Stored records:
----------------------------------------
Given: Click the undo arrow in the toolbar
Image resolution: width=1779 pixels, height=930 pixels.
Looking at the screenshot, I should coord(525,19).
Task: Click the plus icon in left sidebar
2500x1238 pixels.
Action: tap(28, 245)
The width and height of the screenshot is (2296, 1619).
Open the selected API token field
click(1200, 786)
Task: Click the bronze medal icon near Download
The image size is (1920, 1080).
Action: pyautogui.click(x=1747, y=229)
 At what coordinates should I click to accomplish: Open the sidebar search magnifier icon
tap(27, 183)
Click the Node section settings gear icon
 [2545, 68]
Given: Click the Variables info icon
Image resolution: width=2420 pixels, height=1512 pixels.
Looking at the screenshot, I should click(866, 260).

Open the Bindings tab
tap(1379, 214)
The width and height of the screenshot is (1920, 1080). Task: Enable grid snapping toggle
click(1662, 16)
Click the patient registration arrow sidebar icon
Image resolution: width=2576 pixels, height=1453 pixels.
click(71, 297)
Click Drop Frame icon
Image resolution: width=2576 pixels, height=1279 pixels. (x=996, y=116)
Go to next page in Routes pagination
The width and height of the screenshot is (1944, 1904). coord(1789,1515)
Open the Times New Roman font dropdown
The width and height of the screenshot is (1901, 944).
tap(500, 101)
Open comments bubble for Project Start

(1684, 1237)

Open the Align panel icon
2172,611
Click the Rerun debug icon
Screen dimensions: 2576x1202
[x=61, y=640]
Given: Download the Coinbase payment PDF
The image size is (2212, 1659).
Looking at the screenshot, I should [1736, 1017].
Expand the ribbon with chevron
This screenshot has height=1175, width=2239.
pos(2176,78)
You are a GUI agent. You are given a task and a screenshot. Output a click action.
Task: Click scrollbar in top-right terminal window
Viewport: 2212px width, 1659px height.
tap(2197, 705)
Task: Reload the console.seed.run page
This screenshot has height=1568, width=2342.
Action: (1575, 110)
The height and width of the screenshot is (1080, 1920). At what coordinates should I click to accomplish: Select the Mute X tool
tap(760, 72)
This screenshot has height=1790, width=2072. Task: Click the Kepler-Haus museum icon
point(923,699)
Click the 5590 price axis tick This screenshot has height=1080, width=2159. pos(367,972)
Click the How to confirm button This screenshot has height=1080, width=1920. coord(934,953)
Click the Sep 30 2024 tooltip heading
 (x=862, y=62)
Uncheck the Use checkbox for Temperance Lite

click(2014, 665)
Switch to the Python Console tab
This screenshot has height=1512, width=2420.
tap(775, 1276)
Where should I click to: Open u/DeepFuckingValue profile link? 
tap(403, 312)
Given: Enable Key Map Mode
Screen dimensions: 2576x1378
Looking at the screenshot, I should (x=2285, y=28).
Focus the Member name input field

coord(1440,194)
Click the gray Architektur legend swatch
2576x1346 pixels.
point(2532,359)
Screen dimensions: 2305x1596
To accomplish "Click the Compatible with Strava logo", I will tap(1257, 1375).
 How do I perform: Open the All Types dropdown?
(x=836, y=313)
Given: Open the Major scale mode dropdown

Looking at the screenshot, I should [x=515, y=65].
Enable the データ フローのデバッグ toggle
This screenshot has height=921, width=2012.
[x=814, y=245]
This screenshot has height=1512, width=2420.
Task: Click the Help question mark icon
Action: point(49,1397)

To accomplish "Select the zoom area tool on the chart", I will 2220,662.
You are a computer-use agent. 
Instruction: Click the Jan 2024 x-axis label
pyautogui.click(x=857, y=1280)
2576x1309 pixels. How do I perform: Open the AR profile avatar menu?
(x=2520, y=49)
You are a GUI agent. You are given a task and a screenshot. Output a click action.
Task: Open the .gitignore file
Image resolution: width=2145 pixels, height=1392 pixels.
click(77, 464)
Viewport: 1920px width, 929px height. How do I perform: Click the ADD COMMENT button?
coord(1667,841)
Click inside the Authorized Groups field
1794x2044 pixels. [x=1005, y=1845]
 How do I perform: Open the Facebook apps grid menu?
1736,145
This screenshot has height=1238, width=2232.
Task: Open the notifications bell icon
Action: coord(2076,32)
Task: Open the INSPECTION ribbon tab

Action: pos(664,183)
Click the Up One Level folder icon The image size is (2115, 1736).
----------------------------------------
Activity → When the entries above show the word "Download" in a line, copy that line out.

Answer section →
Task: Click the bronze medal icon near Download
Given: Download the Coinbase payment PDF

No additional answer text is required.